The song sold over four million copies in the U.S. and seven million worldwide, the biggest-selling single in Atlantic Records’ history. Not bad considering some at the label weren’t sold on it in the beginning. It spent six weeks total over three stints at No. 1 (alternating with Barbra Streisand and Neil Diamond’s “You Don’t Bring Me Flowers” and the Bee Gees’ “Too Much Heaven.” “We always say, by not getting what we wanted, we got more than we ever could have imagined,” Rodgers told Radio X last year.

The other centerpiece single would be “I Want Your Love.” While “Le Freak” was driven by that guitar riff, Edwards’ bass took center stage here, aided by strings, horns and tubular bells.

The crowd braying “Disco sucks!” clearly weren’t paying attention. “I Want Your Love” may have been smooth, but it wasn’t slick to the point of being soulless. These were players who came up through jazz, rhythm and blues, finding joy. This wasn’t pandering, it was delving into a sound that, Studio 54 gatekeepers aside, had its roots in a party where everybody was invited. And Edwards and Rodgers were going to bring some funk to the gathering, aided by Thompson’s precision without unnecessary flash.

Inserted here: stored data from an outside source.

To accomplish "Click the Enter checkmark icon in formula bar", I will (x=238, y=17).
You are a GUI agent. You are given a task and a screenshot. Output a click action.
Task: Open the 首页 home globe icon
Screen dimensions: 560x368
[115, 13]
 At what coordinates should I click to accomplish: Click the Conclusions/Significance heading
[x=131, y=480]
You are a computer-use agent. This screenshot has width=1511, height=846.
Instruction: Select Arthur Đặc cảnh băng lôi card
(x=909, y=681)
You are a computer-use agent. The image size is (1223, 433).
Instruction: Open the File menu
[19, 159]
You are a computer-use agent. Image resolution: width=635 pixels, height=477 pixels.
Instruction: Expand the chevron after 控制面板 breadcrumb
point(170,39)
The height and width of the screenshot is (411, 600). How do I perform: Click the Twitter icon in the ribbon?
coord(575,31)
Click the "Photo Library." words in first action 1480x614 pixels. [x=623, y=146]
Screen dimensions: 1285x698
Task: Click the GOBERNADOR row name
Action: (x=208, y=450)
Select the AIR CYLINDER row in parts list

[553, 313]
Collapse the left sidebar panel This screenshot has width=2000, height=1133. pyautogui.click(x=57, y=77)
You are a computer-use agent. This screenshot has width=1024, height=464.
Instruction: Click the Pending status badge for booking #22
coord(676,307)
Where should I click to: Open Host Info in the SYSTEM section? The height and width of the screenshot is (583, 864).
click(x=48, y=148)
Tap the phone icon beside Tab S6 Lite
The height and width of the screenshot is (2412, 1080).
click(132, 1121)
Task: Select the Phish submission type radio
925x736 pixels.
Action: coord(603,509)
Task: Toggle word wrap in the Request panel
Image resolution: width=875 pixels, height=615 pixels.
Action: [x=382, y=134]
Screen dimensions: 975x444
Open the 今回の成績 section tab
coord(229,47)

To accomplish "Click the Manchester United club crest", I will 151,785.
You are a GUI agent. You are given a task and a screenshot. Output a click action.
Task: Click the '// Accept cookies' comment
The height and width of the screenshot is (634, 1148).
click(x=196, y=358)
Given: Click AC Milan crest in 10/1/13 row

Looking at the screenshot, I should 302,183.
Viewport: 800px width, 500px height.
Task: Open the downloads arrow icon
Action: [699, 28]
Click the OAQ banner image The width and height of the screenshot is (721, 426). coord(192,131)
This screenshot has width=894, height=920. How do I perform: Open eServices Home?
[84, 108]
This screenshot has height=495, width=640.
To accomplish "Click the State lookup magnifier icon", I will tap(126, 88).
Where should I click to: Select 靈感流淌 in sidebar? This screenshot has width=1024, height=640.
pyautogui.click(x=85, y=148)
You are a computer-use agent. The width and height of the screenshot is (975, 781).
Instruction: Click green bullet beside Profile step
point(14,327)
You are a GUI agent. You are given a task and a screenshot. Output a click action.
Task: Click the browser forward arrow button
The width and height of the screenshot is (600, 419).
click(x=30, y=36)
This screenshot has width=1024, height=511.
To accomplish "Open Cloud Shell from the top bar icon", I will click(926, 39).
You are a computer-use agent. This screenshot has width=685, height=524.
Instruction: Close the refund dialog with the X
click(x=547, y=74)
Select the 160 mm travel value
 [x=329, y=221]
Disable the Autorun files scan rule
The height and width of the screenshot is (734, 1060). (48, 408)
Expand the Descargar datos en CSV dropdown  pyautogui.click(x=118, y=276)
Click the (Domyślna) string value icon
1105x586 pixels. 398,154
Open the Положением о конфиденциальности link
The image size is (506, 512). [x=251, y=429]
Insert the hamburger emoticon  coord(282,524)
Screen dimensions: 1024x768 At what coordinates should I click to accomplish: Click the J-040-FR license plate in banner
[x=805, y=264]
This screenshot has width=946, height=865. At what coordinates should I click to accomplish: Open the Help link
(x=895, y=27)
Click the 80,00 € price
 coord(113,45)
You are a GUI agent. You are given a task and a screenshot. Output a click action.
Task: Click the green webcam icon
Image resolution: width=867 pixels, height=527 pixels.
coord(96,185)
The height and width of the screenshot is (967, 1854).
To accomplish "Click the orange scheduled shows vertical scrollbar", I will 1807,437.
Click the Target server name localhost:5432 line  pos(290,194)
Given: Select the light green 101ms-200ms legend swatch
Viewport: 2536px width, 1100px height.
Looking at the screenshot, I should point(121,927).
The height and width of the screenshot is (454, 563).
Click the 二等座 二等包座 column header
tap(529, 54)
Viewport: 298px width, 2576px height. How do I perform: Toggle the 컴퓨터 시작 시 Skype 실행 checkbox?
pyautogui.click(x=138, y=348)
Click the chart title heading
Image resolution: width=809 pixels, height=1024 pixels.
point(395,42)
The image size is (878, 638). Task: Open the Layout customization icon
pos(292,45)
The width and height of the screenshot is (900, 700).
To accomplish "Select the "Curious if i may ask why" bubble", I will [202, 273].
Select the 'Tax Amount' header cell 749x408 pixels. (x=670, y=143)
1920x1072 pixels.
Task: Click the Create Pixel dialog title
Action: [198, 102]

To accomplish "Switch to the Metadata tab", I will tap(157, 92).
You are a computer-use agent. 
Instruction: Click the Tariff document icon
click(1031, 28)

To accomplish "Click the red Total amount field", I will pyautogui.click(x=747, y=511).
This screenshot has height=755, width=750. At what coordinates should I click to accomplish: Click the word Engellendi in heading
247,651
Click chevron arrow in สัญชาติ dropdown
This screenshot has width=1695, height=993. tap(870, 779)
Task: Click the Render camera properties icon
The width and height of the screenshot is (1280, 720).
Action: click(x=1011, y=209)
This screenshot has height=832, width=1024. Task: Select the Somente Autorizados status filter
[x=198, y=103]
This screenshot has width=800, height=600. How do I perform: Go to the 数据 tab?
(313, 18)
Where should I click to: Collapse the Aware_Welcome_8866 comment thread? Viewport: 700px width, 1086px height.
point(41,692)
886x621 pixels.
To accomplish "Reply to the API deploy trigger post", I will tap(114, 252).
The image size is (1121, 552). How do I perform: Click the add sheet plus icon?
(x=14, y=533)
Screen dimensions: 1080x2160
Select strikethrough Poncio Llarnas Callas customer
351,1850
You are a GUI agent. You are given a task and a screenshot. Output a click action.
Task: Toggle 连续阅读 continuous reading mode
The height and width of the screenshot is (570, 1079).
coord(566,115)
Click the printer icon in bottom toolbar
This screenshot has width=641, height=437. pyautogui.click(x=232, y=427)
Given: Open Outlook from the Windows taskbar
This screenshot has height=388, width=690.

The self-titled debut had a pair of strong singles, but where C’est Chic bettered it was in improving material beyond the hits.

Chic C’est Chic, Atlantic Records 1978

“Chic Cheer” is danceable brand marketing for a group whose writers and producers also worked under the name The Chic Organization. C’est Chic was the second in a stretch of seven straight years where they released albums. Edwards and/or Rodgers also produced David Bowie, Madonna, Carly Simon, Sister Sledge, Debbie Harry, Sheila and B Devotion and Johnny Mathis in that period.

By the time the group started recording C’est Chic, Wright was gone. Most of the same musicians, after recording Chic, recorded Wright’s album Norma Jean. That album was on Bearsville, with label conflicts leading to her departure.

Anderson, one of the first album’s backing vocalists, stepped into the lead spot. Musically, the album featured the core group of Edwards, Rodgers and Thompson aided by session players and backing singers, many of them returning from the first album. Among the backing vocalists was Luther Vandross, in his pre-fame days when session work and commercial jingles paid his bills.

The vocals were just as precise as the music, crucial in an album driven by feel more than lyrics. This was dance music, unapologetically so.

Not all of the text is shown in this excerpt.